Problem:
Tell how many lines below include the word "will". Only the number should appear.

(Material for this exercise)

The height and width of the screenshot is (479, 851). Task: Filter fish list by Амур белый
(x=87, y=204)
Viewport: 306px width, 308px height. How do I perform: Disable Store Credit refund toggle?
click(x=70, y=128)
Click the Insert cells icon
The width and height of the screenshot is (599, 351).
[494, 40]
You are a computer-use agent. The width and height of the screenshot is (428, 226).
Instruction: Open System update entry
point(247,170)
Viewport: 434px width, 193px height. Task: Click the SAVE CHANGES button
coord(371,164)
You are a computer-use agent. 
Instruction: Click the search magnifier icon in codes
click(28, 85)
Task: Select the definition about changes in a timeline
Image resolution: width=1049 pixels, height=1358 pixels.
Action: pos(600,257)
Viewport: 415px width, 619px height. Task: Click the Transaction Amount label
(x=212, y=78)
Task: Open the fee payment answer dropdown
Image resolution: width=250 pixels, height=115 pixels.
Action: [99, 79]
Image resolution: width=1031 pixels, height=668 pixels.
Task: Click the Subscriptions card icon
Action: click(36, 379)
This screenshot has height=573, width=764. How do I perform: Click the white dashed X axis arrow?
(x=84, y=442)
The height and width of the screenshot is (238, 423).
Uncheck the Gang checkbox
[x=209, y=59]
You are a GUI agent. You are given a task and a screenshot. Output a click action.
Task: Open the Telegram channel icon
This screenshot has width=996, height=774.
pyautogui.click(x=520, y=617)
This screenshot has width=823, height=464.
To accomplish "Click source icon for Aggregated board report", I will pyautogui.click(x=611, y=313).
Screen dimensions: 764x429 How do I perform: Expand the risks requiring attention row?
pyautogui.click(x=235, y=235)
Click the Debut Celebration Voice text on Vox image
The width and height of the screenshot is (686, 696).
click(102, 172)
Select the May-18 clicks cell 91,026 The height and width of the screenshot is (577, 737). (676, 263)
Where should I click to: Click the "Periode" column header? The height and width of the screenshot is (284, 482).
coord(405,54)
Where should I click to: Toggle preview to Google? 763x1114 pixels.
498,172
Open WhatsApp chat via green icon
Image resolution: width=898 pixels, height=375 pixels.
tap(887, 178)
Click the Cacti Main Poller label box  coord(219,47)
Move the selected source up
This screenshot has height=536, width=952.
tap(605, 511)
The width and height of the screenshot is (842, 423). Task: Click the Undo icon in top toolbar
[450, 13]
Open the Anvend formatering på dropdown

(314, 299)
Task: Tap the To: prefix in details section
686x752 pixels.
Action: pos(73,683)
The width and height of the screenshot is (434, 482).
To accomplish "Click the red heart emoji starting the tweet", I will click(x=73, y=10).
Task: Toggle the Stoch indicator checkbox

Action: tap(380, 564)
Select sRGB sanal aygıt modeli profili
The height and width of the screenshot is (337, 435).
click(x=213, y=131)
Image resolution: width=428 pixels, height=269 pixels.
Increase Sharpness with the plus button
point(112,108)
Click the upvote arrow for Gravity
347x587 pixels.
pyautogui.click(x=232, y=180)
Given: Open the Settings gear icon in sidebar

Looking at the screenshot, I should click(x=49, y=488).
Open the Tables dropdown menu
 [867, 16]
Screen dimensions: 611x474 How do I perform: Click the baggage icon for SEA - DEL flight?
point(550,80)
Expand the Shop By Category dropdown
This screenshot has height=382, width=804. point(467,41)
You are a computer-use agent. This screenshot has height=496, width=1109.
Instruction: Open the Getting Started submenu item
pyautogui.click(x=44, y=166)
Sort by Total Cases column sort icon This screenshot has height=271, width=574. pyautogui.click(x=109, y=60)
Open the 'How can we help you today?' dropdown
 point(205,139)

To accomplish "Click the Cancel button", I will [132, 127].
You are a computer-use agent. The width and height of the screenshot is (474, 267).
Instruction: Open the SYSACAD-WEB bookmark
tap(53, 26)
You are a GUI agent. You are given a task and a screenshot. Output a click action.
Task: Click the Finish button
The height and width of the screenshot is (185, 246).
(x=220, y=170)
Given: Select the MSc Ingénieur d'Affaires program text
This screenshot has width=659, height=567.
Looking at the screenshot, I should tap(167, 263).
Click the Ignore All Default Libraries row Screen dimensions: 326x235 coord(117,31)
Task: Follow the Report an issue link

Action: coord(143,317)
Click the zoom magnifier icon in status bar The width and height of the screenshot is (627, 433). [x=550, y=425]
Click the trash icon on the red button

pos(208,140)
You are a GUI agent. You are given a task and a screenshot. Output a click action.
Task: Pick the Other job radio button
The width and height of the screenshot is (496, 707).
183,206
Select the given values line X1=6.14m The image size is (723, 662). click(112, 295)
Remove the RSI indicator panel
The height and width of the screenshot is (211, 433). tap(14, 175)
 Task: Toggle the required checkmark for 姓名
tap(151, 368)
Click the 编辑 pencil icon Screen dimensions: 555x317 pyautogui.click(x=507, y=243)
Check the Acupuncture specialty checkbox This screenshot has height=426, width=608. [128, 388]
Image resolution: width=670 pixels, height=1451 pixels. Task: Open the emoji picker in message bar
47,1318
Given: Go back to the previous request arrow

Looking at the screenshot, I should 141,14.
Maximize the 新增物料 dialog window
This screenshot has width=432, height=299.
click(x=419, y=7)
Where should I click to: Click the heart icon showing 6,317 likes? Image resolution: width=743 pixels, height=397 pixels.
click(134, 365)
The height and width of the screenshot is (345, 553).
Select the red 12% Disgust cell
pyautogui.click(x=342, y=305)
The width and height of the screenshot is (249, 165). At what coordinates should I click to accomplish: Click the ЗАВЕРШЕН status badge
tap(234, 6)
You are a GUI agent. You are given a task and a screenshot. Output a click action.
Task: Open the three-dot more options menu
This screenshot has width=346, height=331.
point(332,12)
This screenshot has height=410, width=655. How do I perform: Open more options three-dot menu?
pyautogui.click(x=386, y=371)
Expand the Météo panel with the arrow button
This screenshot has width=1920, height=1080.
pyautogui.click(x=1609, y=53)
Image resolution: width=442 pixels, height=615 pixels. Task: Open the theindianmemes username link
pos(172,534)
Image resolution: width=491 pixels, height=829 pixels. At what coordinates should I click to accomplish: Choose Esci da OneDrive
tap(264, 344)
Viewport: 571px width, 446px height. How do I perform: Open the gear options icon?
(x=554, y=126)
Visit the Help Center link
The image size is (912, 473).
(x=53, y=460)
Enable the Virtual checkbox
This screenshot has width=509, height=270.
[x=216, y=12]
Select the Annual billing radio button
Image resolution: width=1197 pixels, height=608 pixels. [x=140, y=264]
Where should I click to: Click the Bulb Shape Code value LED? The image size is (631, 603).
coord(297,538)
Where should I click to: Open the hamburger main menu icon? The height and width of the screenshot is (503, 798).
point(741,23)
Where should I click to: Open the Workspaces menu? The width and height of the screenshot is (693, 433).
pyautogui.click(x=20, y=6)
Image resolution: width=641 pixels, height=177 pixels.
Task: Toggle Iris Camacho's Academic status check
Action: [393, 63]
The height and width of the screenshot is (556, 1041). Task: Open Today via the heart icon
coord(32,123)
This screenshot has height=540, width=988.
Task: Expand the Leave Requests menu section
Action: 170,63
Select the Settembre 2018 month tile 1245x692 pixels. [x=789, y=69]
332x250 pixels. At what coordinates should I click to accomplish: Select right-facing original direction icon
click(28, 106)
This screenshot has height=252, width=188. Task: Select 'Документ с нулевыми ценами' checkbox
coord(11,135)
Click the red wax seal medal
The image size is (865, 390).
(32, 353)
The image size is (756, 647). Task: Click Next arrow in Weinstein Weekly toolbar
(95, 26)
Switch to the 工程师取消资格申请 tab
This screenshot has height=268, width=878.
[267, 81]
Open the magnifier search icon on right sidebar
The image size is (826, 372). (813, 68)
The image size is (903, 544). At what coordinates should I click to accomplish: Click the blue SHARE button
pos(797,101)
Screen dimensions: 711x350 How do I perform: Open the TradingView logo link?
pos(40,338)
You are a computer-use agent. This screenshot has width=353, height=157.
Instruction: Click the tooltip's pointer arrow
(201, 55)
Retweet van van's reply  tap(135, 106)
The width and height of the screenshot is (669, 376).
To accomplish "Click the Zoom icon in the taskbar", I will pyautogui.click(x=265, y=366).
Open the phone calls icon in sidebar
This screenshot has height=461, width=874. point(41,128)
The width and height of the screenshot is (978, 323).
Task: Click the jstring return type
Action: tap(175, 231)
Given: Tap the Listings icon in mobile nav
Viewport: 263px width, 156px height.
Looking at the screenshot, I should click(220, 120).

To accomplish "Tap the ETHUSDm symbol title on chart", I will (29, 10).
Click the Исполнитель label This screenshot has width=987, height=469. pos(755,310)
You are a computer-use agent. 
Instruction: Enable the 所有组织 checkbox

(End Material for this exercise)

The answer:
5